Introduction Chronic low grade systemic inflammation is well described in stable COPD and may affect exercise tolerance in this population (Broekhuizen et al, 2006). Some studies investigating the systemic inflammatory (SI) response to exercise in COPD have reported increased cytokine responses to exercise in COPD patients (Rabinovich et al, 2003) and all have used protocols where the individual patient and healthy comparator perform exercise at a percentage of their own maximal oxygen consumption or muscle strength. This inevitably leads to discrepancies in exercise duration and absolute intensity between COPD and healthy groups, meaning we are unable to determine the effect of COPD on the exercise-induced cytokine response. We hypothesised that COPD patients would have an enhanced systemic inflammatory response compared with healthy comparators completing an identical walking protocol.

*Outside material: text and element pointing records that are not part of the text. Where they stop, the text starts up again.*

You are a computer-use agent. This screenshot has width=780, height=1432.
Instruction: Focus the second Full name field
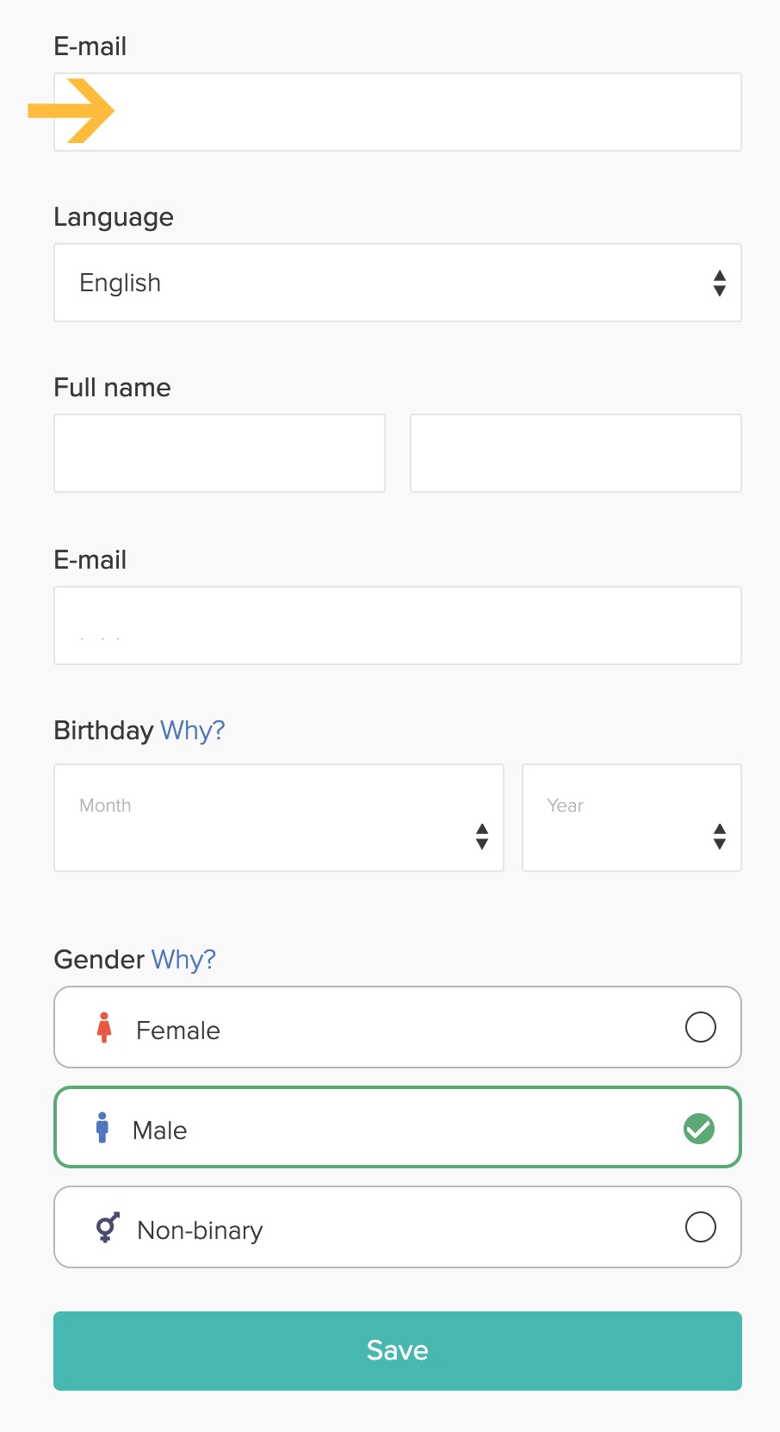(576, 453)
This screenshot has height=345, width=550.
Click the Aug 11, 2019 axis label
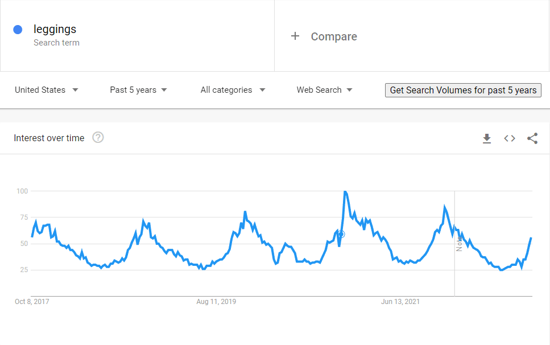216,302
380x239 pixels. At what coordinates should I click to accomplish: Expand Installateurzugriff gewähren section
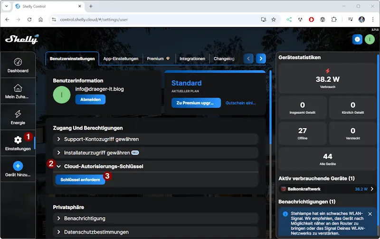(59, 153)
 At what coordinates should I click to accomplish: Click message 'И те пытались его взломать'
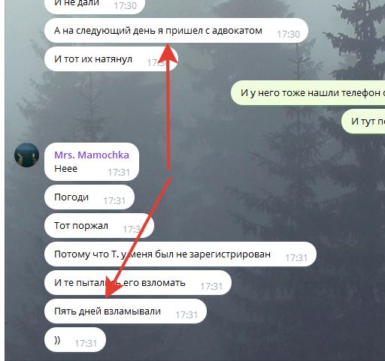tap(138, 283)
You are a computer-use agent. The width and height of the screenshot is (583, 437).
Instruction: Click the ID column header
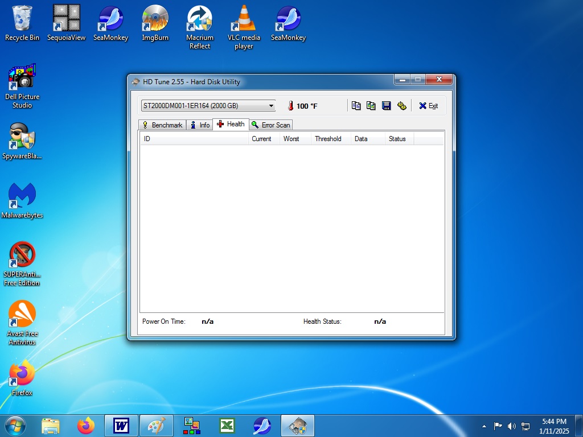(x=194, y=139)
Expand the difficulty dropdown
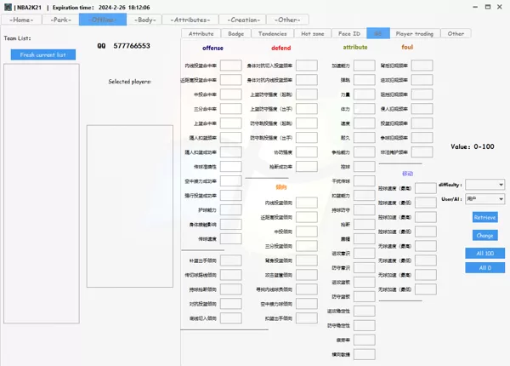Viewport: 510px width, 366px height. pos(485,185)
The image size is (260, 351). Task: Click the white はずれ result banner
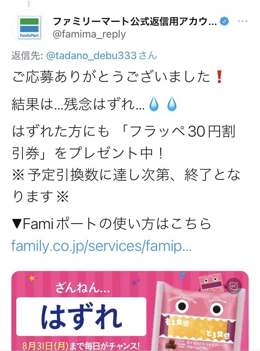click(81, 317)
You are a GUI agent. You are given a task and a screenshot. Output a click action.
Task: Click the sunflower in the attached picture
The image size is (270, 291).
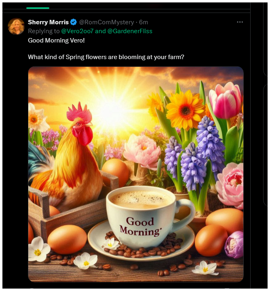point(185,109)
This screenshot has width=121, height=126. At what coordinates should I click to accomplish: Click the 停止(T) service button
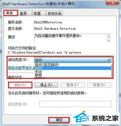pyautogui.click(x=46, y=85)
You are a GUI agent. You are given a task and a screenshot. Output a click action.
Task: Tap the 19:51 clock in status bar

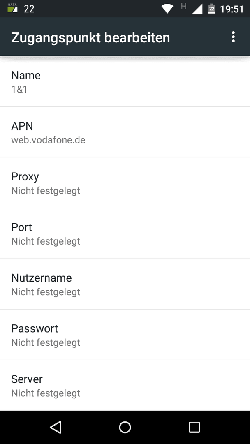pyautogui.click(x=232, y=9)
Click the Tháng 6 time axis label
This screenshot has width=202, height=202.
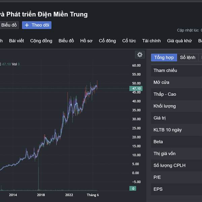click(x=93, y=195)
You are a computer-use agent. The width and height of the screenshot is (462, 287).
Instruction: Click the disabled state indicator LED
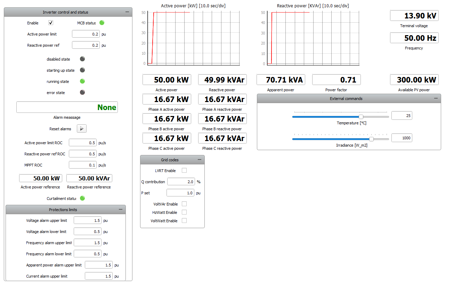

Method 16 clinically stable COPD patients (5M: 11F) completed one treadmill endurance walking test at 85% VO2max until volitional exhaustion. Following this 16 age, sex-matched healthy participants completed identical walking protocols (speed, distance, duration) to that achieved by the 16 COPD patients. The concentration of systemic inflammatory markers (CRP, IL-6, TNF-α, IL-17) were analysed from venous blood taken at rest and post-walk. The exercise induced CRP and cytokine response was evaluated within groups using paired t tests or Wilcoxon sign tests. Comparison of the cytokine response data between groups was analysed using Wilcoxon sign tests.
Results Results are presented as median (25th, 75th percentile) or mean change (95% CI). Baseline concentrations of the systemic inflammatory markers were not significantly different between the COPD (FEV1 50 (38 to 87) %) and healthy participants (Abstract S30 table 1). IL-6 increased significantly post-walk in the COPD group (0.25 (95% CI 0.49 to 0.008) but not in the healthy participants. TNF-α, IL-17 and CRP were not significantly increased with exercise in either group. No significant differences were found between groups for the change (pre- to post-walk) in any inflammatory markers (CRP: p=0.07; IL-6: p=0.51; TNF-α: p=0.22; IL-17: p=0.44).
Conclusion Despite a significant increase in IL-6, the magnitude of the systemic inflammatory response to matched absolute workloads in COPD patients is not greater than in healthy comparators.